Commercial enterprises implement policies that embody decisions about how corporate assets should be managed. For example, a policy implemented by a video provider says that a particular video will be available for online rental only for the next two months. The purpose of such a policy (rather than a much simpler policy that says, for example, that all videos are available for rental at all times) is to maximize rental income while decreasing the resources that would be needed if all videos were made available at all times. (It is expected that some consumers will respond to the limited rental window by renting the video when it is available rather than waiting and running the risk that the video would not be available at a later time.)
The simplicity of the above example obscures the fact a corporation may have very many assets and that a specific policy may need to be implemented for each one. To extend the above example, while a single rental-window policy could be implemented for all videos, in reality the videos and their expected markets are all different, which means that, perhaps, each one should have a rental-window policy specific to it.

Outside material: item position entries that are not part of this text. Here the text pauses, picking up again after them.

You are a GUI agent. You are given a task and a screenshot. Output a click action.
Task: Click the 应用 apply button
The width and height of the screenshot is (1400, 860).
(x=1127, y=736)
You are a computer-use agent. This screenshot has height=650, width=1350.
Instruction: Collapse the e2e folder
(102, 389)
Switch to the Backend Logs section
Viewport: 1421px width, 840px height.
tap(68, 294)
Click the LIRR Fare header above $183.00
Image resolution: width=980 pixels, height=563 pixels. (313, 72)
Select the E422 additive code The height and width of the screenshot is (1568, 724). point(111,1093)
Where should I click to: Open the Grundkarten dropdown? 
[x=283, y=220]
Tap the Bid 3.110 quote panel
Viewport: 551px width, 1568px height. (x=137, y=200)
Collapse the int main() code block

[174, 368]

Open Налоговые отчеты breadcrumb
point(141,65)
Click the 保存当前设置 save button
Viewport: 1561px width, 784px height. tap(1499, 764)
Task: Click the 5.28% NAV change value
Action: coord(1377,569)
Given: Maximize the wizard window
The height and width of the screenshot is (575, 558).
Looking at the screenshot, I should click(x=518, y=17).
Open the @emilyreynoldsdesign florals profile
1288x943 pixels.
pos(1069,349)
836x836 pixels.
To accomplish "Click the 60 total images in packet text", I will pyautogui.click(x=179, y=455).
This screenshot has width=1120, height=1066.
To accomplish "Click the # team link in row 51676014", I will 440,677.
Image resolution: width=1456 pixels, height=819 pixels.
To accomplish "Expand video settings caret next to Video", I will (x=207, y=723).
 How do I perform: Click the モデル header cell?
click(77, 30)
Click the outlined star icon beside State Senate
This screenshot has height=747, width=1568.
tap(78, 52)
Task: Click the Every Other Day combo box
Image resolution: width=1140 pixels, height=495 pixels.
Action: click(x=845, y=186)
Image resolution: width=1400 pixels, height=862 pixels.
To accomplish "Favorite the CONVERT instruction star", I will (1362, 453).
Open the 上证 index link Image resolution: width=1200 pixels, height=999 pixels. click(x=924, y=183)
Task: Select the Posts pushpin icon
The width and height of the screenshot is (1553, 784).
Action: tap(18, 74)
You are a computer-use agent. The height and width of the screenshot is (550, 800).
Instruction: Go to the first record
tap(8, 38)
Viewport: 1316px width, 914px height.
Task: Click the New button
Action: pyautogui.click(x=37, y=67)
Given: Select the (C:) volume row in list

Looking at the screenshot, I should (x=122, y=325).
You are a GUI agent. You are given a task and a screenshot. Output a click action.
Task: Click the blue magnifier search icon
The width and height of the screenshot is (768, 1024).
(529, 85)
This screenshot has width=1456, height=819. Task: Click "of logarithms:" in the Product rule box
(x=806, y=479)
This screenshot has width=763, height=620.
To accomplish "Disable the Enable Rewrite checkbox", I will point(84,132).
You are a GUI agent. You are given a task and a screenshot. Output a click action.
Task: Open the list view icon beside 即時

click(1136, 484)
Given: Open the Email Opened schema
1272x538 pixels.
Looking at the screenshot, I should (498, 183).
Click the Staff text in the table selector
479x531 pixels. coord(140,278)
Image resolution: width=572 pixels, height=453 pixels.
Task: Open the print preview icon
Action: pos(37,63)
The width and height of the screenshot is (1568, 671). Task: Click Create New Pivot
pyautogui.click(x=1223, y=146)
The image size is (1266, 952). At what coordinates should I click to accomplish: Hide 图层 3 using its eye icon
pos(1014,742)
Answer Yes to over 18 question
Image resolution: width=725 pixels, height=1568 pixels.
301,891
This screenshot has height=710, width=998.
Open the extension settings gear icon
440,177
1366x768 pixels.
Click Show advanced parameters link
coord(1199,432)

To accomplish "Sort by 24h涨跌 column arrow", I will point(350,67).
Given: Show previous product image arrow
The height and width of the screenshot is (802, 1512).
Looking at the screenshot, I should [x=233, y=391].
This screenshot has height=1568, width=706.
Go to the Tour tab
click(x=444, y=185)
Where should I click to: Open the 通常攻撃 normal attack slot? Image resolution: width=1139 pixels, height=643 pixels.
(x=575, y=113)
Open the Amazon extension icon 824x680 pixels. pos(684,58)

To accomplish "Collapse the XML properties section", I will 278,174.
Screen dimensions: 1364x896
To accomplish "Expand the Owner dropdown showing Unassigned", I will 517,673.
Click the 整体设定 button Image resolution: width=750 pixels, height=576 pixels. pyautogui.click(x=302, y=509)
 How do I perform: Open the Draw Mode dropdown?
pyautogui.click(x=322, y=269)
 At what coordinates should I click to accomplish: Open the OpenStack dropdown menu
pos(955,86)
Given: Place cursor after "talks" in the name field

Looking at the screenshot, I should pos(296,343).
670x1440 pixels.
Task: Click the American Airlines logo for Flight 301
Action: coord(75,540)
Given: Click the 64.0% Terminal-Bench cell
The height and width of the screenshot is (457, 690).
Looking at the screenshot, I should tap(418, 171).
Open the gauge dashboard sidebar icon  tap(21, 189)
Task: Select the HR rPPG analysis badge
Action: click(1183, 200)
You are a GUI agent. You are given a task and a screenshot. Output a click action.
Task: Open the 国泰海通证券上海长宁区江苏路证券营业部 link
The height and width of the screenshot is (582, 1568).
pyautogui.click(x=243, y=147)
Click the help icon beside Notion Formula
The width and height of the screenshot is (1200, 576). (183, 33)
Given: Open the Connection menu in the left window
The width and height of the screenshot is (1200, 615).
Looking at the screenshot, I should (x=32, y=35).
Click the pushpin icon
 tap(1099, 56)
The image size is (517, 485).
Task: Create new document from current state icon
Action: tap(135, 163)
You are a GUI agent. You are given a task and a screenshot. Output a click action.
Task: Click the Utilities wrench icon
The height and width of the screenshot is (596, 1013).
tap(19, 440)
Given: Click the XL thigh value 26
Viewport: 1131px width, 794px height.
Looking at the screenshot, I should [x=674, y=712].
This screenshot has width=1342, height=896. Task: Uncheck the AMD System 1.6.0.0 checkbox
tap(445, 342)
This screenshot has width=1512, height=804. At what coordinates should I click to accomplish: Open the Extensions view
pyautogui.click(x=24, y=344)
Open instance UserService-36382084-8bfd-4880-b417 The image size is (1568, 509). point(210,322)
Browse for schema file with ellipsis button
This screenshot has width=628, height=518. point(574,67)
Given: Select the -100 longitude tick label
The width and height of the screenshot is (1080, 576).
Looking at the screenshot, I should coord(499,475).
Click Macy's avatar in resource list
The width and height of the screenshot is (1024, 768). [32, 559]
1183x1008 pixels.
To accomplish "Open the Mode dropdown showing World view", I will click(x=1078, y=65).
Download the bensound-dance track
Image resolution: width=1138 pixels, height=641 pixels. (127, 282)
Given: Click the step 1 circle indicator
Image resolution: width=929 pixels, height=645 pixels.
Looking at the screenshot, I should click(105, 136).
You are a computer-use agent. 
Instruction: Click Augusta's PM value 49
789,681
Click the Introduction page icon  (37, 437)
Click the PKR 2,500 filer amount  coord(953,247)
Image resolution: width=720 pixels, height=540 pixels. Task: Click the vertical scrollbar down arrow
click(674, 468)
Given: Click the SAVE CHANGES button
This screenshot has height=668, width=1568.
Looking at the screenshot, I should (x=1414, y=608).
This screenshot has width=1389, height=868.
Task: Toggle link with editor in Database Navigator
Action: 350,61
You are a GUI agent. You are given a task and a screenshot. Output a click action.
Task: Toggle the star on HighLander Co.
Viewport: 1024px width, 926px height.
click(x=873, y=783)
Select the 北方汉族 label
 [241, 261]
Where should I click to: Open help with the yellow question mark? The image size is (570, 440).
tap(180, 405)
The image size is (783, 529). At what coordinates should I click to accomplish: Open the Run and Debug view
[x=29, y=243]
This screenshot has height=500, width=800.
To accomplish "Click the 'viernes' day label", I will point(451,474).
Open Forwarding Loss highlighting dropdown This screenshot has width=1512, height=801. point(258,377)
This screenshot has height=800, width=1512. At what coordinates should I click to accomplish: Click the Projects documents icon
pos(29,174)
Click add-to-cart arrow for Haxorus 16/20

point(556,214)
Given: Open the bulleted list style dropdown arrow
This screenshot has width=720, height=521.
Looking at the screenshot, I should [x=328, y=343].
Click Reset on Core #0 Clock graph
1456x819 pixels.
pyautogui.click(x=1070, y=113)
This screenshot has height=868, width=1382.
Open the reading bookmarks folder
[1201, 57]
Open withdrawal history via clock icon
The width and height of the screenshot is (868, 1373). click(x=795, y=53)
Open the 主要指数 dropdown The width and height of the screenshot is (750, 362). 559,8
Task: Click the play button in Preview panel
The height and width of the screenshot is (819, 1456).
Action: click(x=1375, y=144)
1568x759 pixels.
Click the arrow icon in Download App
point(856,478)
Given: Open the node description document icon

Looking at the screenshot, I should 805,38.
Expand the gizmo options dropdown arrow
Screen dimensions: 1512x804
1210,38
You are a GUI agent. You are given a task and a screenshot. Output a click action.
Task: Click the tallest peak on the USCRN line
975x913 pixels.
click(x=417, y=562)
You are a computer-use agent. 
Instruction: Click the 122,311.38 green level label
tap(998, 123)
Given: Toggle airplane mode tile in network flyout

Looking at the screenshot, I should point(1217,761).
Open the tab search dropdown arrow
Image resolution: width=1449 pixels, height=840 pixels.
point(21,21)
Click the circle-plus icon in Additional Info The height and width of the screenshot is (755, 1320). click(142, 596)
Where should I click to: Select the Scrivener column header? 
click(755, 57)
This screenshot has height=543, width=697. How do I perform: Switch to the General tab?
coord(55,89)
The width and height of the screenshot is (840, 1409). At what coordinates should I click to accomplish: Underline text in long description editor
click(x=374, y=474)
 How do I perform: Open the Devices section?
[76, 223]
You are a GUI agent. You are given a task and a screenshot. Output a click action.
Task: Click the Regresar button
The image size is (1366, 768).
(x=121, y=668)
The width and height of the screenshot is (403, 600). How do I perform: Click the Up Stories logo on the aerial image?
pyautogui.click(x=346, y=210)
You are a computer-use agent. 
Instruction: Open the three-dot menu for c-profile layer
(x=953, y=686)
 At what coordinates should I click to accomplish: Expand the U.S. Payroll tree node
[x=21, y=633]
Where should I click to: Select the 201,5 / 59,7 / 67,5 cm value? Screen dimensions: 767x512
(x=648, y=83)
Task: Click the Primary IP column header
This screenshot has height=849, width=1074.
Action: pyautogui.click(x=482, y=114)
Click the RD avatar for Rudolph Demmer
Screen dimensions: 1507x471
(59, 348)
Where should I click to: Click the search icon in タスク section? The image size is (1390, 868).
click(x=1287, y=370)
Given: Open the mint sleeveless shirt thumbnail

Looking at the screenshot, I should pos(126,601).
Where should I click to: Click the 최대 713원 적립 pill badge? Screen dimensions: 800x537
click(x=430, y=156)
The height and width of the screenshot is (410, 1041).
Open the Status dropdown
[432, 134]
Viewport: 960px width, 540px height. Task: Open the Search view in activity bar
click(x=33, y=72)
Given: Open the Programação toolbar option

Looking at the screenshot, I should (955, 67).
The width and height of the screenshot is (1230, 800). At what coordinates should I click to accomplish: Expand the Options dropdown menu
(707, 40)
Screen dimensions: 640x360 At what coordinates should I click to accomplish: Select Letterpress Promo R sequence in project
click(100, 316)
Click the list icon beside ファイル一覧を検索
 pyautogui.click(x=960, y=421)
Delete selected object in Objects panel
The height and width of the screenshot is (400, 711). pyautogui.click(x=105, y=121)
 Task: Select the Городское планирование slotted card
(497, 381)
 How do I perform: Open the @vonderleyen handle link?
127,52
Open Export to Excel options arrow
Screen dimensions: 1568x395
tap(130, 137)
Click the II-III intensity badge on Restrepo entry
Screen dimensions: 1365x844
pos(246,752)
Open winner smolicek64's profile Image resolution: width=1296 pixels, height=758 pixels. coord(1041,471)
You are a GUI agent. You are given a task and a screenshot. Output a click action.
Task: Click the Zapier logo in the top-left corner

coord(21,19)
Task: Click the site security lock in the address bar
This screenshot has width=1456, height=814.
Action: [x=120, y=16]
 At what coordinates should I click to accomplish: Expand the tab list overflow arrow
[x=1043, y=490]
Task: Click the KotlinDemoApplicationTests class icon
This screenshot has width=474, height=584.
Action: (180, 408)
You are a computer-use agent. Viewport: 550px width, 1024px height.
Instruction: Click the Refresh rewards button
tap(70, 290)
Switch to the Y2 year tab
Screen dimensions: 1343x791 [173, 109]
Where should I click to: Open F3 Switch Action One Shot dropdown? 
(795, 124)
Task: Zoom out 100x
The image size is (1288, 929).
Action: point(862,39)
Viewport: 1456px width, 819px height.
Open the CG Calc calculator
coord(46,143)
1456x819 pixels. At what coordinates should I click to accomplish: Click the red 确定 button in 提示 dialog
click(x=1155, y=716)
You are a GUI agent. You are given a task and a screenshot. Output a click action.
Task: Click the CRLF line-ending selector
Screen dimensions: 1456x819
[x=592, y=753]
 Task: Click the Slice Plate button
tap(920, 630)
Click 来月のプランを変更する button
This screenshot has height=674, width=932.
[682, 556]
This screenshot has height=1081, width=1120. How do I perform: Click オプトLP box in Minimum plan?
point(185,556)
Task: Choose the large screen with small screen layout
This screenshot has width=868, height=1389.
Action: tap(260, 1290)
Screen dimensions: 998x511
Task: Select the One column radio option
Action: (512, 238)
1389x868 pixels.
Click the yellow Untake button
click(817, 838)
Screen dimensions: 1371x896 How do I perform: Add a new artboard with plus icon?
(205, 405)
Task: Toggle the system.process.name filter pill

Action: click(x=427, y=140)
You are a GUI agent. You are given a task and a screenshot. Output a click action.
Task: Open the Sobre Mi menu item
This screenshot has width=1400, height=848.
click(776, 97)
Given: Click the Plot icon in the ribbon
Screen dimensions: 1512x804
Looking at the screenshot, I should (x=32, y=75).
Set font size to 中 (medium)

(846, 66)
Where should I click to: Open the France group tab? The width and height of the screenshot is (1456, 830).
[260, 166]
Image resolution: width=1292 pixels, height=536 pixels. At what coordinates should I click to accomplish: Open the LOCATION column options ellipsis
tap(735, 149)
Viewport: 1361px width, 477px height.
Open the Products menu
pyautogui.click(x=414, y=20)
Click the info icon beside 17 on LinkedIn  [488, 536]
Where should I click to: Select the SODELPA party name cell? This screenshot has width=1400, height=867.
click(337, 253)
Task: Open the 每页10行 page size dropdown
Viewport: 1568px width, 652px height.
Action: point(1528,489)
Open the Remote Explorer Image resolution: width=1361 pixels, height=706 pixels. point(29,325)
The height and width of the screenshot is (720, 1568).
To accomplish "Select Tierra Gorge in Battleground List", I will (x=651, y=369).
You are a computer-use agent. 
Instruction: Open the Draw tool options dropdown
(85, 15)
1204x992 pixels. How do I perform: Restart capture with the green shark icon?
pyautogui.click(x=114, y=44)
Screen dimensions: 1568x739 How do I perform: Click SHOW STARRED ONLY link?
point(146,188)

These asset-specific policies are often written by human experts who review the corporate assets and their commercial context and then craft an asset-specific policy to implement the corporation's goals. Having a policy specific to each asset can lead to increased efficiency and profits as each asset is treated in the manner most appropriate to it.
However, this specificity places a great burden on the human experts and increases the possibility of human error. To address these issues, some policies are drafted to depend upon variables that attempt to account for differences among assets and for their changing contexts, but keeping these context-aware policies up-to-date conflicts with the goal of making them as flexible as possible.